Лозневой опустил голову.

— Ну, ладно! Я все обдумаю…

…Поздно вечером Лозневой перешел жить к Анне Чернявкиной. С Ерофеем Кузьмичом он попрощался суховато, но миролюбиво: кто знает, такой человек всегда может пригодиться в тяжелой и опасной жизни. Объясняя свой уход, Лозневой сказал:

— Там ведь ближе к комендатуре, а мне, сам знаешь, часто туда ходить приходится. Удобнее, да… и вам тут… помощи по хозяйству не надо…

— Да, теперь не надо, — грустно согласился Ерофей Кузьмич, и Лозневой пожалел, что сказал лишнее. — Ну, гляди, не забывай добра, — добавил он в заключение. — Не будь, как все прочие…

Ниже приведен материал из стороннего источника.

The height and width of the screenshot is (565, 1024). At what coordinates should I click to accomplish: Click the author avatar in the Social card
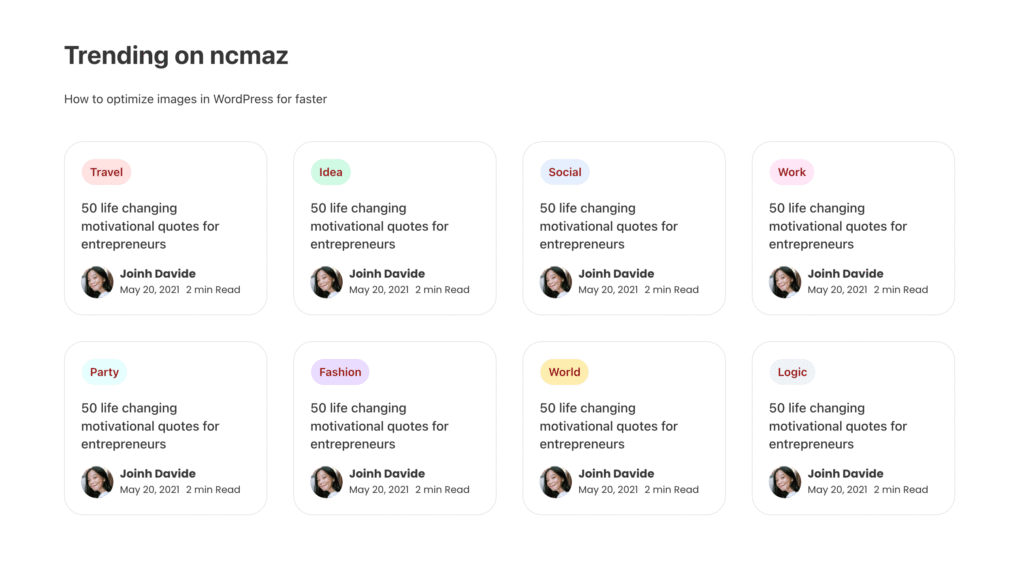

Тут он вдруг заметил, что Лозневой обут в валенки покойника Чернявкина, два раза кряду легонько кашлянул, прикрыв рот ладонью, и сказал, чтобы сказать что-нибудь:

— Смотри, бабу-то не обижай!

IX

Анфиса Марковна осталась очень недовольной поведением Марийки. Сразу же после того, как она выгнала Лозневого, сказала:

— Ты у меня брось горячиться! — И даже погрозила дочери пальцем. Можно и погорячиться, да знать надо когда… — Тут она вспомнила, что и сама горячилась и оскорбляла полицая. — И я, дура, тоже хороша!

— Он будет грабить, а мы молчать?

— А что толку от нашего крику?

— Тогда так: надо идти к дяде Степану, — решительно заявила Марийка. — Что это такое делается? Они всех голыми оставляют, а те залезли в лес и молчат. Что они молчат? В Матвеевке вон старосту и полицая отправили на тот свет, в Черноярке нескольких немцев, говорят, хлопнули. А наши молчат!

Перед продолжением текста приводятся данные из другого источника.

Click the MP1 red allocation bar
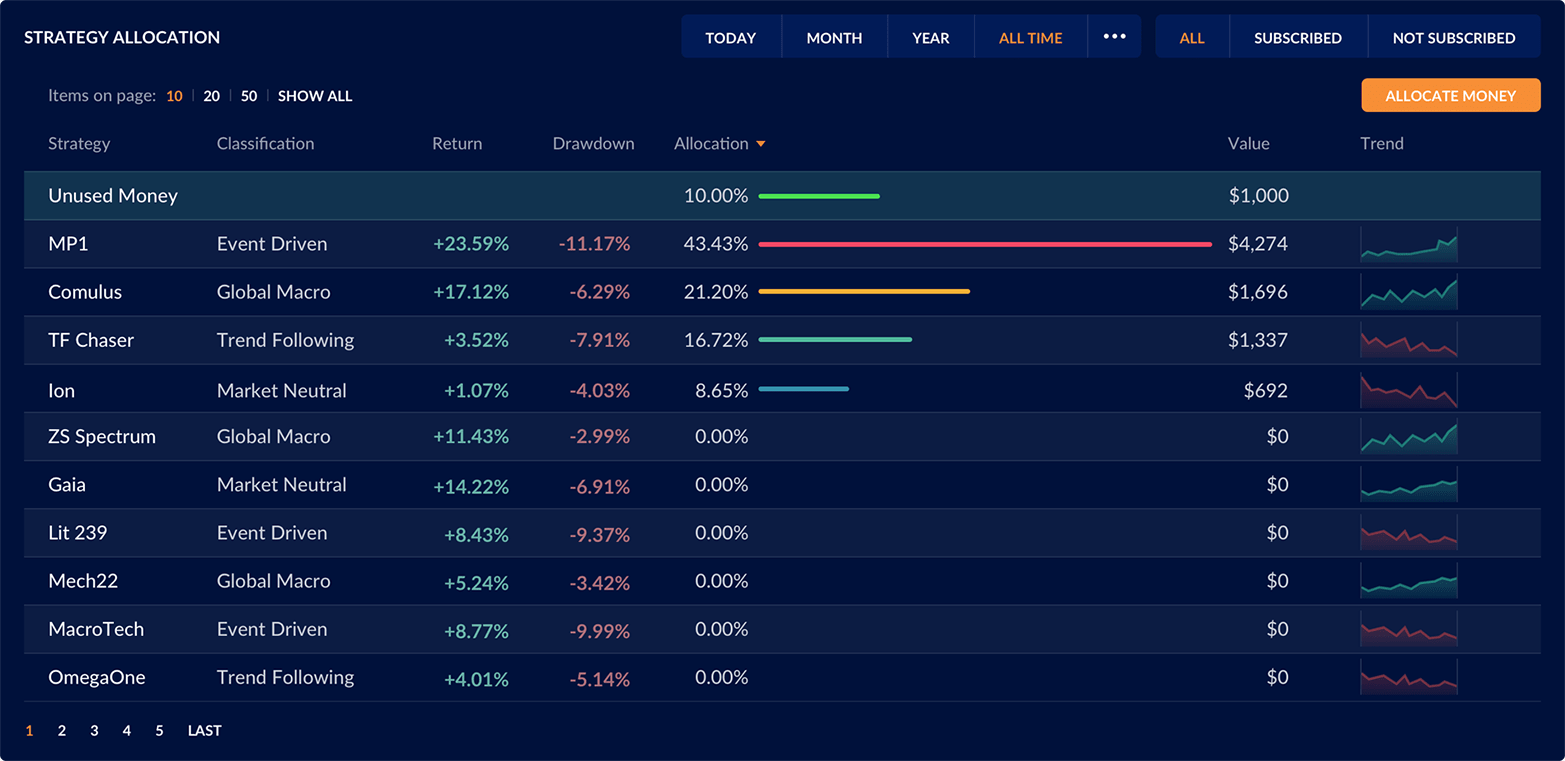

В самом деле, по всей ближней округе, там и сям, действовали партизаны: неведомыми путями доносились слухи об их боевых делах. А в Ольховке гитлеровцы жили спокойно, хотя совсем рядом, в ближнем урочище, находился отряд Степана Бояркина. Это было очень странно.

За несколько дней до Октябрьского праздника еще по чернотропу из отряда приходил Серьга Хахай. Он принес свежие листовки; Фая, Ксюта Волкова и их подружки за ночь расклеили эти листовки по деревне. После этого не было ни одной весточки из отряда.

Марийка горячилась.

— Боятся они идти по снегу, что ли?

— Там, видно, глупее тебя, — сказала мать.

— Не глупее, так нечего молчать! — ответила Марийка. — Я вот завтра на рассвете отправлюсь туда и все узнаю.

— Где ты-их найдешь в лесу-то?

— Я же знаю, где они!

— Да и как ты дойдешь туда?

— Очень просто: на лыжах.

— Одна? В лес?

— А кого мне в своем лесу бояться?

— А если здесь узнают, что ушла?

— Скажите, что ушла в Хмелевку, к тетке…

По тому, как мать задавала вопросы. Марийка сразу почувствовала, что она, в сущности, не возражает против ее решения, и еще нетерпеливее засобиралась в отряд.

Перед вечером по деревне разнеслась весть о том, что гитлеровцы избили двух женщин, прятавших теплые вещи.